• STATED EXERCISE: Reproduce all of the items below, replacing each "hamburger" with "three-line" and keeping everything else the same.

• DATA LISTING:
======

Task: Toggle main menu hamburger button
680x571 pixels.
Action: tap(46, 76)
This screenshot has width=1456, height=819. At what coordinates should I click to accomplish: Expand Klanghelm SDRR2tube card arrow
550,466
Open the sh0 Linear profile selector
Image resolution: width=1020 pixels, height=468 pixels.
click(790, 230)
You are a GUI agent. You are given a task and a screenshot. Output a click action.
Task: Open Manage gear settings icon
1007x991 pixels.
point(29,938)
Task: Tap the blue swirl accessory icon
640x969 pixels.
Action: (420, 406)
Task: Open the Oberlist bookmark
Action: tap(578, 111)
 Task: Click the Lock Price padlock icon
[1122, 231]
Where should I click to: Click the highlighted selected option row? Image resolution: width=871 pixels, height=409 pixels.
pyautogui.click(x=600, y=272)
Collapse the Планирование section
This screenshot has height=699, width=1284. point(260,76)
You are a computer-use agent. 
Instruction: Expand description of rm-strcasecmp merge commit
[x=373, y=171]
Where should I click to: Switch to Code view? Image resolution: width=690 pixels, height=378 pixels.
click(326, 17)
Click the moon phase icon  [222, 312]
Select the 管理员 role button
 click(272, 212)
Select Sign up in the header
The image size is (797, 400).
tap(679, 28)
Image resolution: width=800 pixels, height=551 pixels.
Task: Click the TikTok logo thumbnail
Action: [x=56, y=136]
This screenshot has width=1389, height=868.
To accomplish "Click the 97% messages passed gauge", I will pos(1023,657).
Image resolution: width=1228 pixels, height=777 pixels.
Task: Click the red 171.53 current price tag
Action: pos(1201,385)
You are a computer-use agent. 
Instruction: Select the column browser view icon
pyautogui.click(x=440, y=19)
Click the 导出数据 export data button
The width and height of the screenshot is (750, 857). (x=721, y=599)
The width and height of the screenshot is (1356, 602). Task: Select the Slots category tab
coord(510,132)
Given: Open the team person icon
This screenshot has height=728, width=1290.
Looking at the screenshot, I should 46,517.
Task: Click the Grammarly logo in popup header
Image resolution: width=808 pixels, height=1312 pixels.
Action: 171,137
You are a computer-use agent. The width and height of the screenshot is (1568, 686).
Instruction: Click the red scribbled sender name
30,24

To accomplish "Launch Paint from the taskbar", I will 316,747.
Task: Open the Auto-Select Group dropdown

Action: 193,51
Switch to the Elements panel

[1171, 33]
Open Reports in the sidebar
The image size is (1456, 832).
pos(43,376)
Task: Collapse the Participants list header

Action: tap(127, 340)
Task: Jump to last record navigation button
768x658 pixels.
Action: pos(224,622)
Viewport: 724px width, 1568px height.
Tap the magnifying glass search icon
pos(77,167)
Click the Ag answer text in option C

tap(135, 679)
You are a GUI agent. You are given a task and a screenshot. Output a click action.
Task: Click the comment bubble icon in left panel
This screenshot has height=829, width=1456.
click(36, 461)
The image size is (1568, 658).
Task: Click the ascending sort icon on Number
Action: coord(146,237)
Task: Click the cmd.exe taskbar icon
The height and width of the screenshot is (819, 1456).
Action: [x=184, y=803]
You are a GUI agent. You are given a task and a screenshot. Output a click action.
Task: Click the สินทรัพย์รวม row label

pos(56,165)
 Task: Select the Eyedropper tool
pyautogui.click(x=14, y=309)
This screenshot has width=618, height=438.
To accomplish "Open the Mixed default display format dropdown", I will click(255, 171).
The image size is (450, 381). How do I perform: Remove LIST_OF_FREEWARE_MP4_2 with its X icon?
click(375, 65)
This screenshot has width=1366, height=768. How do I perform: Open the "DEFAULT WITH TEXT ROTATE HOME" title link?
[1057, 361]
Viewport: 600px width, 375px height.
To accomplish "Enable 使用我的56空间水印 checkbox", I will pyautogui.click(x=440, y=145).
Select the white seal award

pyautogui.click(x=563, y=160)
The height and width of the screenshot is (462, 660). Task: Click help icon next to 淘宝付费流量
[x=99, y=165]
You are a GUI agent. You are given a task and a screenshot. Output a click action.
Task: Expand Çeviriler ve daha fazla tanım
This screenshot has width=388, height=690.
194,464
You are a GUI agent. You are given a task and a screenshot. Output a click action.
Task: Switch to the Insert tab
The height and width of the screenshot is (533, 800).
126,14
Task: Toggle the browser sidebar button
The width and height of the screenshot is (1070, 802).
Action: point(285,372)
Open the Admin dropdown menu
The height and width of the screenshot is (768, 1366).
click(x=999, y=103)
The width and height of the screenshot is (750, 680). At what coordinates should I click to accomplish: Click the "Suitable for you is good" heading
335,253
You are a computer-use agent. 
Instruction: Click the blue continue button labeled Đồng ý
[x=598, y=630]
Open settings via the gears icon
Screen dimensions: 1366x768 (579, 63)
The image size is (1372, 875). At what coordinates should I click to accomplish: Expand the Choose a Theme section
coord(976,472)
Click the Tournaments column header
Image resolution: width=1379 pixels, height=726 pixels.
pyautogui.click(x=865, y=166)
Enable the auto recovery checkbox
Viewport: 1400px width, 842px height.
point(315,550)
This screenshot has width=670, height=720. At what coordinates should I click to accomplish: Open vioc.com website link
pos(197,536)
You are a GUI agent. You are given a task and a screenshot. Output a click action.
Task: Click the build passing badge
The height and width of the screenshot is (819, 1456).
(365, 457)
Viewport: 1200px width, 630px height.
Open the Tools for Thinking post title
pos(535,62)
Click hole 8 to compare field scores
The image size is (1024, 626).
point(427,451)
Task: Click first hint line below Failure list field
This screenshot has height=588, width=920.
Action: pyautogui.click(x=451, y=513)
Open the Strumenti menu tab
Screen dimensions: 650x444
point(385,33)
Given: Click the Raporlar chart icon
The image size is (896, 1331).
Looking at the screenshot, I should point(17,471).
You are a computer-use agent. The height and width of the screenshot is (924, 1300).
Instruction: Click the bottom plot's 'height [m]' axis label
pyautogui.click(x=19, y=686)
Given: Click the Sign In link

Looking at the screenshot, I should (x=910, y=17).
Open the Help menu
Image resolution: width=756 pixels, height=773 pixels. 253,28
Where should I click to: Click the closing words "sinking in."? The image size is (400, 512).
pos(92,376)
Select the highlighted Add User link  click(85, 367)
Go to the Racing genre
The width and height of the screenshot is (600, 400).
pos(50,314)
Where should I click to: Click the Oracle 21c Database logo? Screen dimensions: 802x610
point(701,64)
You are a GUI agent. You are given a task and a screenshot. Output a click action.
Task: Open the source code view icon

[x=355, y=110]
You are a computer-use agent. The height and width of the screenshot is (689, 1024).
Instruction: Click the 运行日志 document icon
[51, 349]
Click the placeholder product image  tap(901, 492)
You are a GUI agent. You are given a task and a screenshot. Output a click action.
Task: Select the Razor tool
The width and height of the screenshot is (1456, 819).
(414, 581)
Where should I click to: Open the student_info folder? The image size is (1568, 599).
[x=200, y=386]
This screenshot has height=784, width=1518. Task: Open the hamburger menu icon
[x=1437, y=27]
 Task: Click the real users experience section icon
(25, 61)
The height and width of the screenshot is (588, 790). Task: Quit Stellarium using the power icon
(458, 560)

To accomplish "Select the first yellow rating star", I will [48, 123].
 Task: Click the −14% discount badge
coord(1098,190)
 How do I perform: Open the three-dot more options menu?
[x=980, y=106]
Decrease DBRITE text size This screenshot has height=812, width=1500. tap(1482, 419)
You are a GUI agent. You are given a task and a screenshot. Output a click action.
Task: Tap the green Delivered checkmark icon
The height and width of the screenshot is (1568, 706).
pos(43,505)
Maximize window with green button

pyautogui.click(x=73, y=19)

======

• ANSWER TO THIS TASK:
Task: Toggle main menu three-line button
680x571 pixels.
Action: tap(46, 76)
This screenshot has width=1456, height=819. At what coordinates should I click to accomplish: Expand Klanghelm SDRR2tube card arrow
550,466
Open the sh0 Linear profile selector
Image resolution: width=1020 pixels, height=468 pixels.
click(790, 230)
You are a GUI agent. You are given a task and a screenshot. Output a click action.
Task: Open Manage gear settings icon
1007x991 pixels.
point(29,938)
Task: Tap the blue swirl accessory icon
640x969 pixels.
Action: (420, 406)
Task: Open the Oberlist bookmark
Action: tap(578, 111)
 Task: Click the Lock Price padlock icon
[1122, 231]
Where should I click to: Click the highlighted selected option row? Image resolution: width=871 pixels, height=409 pixels.
pyautogui.click(x=600, y=272)
Collapse the Планирование section
This screenshot has height=699, width=1284. point(260,76)
You are a computer-use agent. 
Instruction: Expand description of rm-strcasecmp merge commit
[x=373, y=171]
Where should I click to: Switch to Code view? Image resolution: width=690 pixels, height=378 pixels.
click(326, 17)
Click the moon phase icon  [222, 312]
Select the 管理员 role button
 click(272, 212)
Select Sign up in the header
The image size is (797, 400).
tap(679, 28)
Image resolution: width=800 pixels, height=551 pixels.
Task: Click the TikTok logo thumbnail
Action: [x=56, y=136]
This screenshot has width=1389, height=868.
To accomplish "Click the 97% messages passed gauge", I will pos(1023,657).
Image resolution: width=1228 pixels, height=777 pixels.
Task: Click the red 171.53 current price tag
Action: pos(1201,385)
You are a computer-use agent. 
Instruction: Select the column browser view icon
pyautogui.click(x=440, y=19)
Click the 导出数据 export data button
The width and height of the screenshot is (750, 857). (x=721, y=599)
The width and height of the screenshot is (1356, 602). Task: Select the Slots category tab
coord(510,132)
Given: Open the team person icon
This screenshot has height=728, width=1290.
Looking at the screenshot, I should 46,517.
Task: Click the Grammarly logo in popup header
Image resolution: width=808 pixels, height=1312 pixels.
Action: 171,137
You are a computer-use agent. The width and height of the screenshot is (1568, 686).
Instruction: Click the red scribbled sender name
30,24

To accomplish "Launch Paint from the taskbar", I will 316,747.
Task: Open the Auto-Select Group dropdown

Action: 193,51
Switch to the Elements panel

[1171, 33]
Open Reports in the sidebar
The image size is (1456, 832).
pos(43,376)
Task: Collapse the Participants list header

Action: tap(127, 340)
Task: Jump to last record navigation button
768x658 pixels.
Action: pos(224,622)
Viewport: 724px width, 1568px height.
Tap the magnifying glass search icon
pos(77,167)
Click the Ag answer text in option C

tap(135, 679)
You are a GUI agent. You are given a task and a screenshot. Output a click action.
Task: Click the comment bubble icon in left panel
This screenshot has height=829, width=1456.
click(36, 461)
The image size is (1568, 658).
Task: Click the ascending sort icon on Number
Action: coord(146,237)
Task: Click the cmd.exe taskbar icon
The height and width of the screenshot is (819, 1456).
Action: [x=184, y=803]
You are a GUI agent. You are given a task and a screenshot. Output a click action.
Task: Click the สินทรัพย์รวม row label

pos(56,165)
 Task: Select the Eyedropper tool
pyautogui.click(x=14, y=309)
This screenshot has width=618, height=438.
To accomplish "Open the Mixed default display format dropdown", I will click(255, 171).
The image size is (450, 381). How do I perform: Remove LIST_OF_FREEWARE_MP4_2 with its X icon?
click(375, 65)
This screenshot has width=1366, height=768. How do I perform: Open the "DEFAULT WITH TEXT ROTATE HOME" title link?
[1057, 361]
Viewport: 600px width, 375px height.
To accomplish "Enable 使用我的56空间水印 checkbox", I will pyautogui.click(x=440, y=145).
Select the white seal award

pyautogui.click(x=563, y=160)
The height and width of the screenshot is (462, 660). Task: Click help icon next to 淘宝付费流量
[x=99, y=165]
You are a GUI agent. You are given a task and a screenshot. Output a click action.
Task: Expand Çeviriler ve daha fazla tanım
This screenshot has width=388, height=690.
194,464
You are a GUI agent. You are given a task and a screenshot. Output a click action.
Task: Switch to the Insert tab
The height and width of the screenshot is (533, 800).
126,14
Task: Toggle the browser sidebar button
The width and height of the screenshot is (1070, 802).
Action: point(285,372)
Open the Admin dropdown menu
The height and width of the screenshot is (768, 1366).
click(x=999, y=103)
The width and height of the screenshot is (750, 680). At what coordinates should I click to accomplish: Click the "Suitable for you is good" heading
335,253
You are a computer-use agent. 
Instruction: Click the blue continue button labeled Đồng ý
[x=598, y=630]
Open settings via the gears icon
Screen dimensions: 1366x768 (579, 63)
The image size is (1372, 875). At what coordinates should I click to accomplish: Expand the Choose a Theme section
coord(976,472)
Click the Tournaments column header
Image resolution: width=1379 pixels, height=726 pixels.
pyautogui.click(x=865, y=166)
Enable the auto recovery checkbox
Viewport: 1400px width, 842px height.
point(315,550)
This screenshot has width=670, height=720. At what coordinates should I click to accomplish: Open vioc.com website link
pos(197,536)
You are a GUI agent. You are given a task and a screenshot. Output a click action.
Task: Click the build passing badge
The height and width of the screenshot is (819, 1456).
(365, 457)
Viewport: 1200px width, 630px height.
Open the Tools for Thinking post title
pos(535,62)
Click hole 8 to compare field scores
The image size is (1024, 626).
point(427,451)
Task: Click first hint line below Failure list field
This screenshot has height=588, width=920.
Action: pyautogui.click(x=451, y=513)
Open the Strumenti menu tab
Screen dimensions: 650x444
point(385,33)
Given: Click the Raporlar chart icon
The image size is (896, 1331).
Looking at the screenshot, I should point(17,471).
You are a computer-use agent. The height and width of the screenshot is (924, 1300).
Instruction: Click the bottom plot's 'height [m]' axis label
pyautogui.click(x=19, y=686)
Given: Click the Sign In link

Looking at the screenshot, I should (x=910, y=17).
Open the Help menu
Image resolution: width=756 pixels, height=773 pixels. 253,28
Where should I click to: Click the closing words "sinking in."? The image size is (400, 512).
pos(92,376)
Select the highlighted Add User link  click(85, 367)
Go to the Racing genre
The width and height of the screenshot is (600, 400).
pos(50,314)
Where should I click to: Click the Oracle 21c Database logo? Screen dimensions: 802x610
point(701,64)
You are a GUI agent. You are given a task and a screenshot. Output a click action.
Task: Open the source code view icon

[x=355, y=110]
You are a computer-use agent. The height and width of the screenshot is (689, 1024).
Instruction: Click the 运行日志 document icon
[51, 349]
Click the placeholder product image  tap(901, 492)
You are a GUI agent. You are given a task and a screenshot. Output a click action.
Task: Select the Razor tool
The width and height of the screenshot is (1456, 819).
(414, 581)
Where should I click to: Open the student_info folder? The image size is (1568, 599).
[x=200, y=386]
This screenshot has height=784, width=1518. Task: Open the three-line menu icon
[x=1437, y=27]
 Task: Click the real users experience section icon
(25, 61)
The height and width of the screenshot is (588, 790). Task: Quit Stellarium using the power icon
(458, 560)

To accomplish "Select the first yellow rating star", I will [48, 123].
 Task: Click the −14% discount badge
coord(1098,190)
 How do I perform: Open the three-dot more options menu?
[x=980, y=106]
Decrease DBRITE text size This screenshot has height=812, width=1500. tap(1482, 419)
You are a GUI agent. You are given a task and a screenshot. Output a click action.
Task: Tap the green Delivered checkmark icon
The height and width of the screenshot is (1568, 706).
pos(43,505)
Maximize window with green button

pyautogui.click(x=73, y=19)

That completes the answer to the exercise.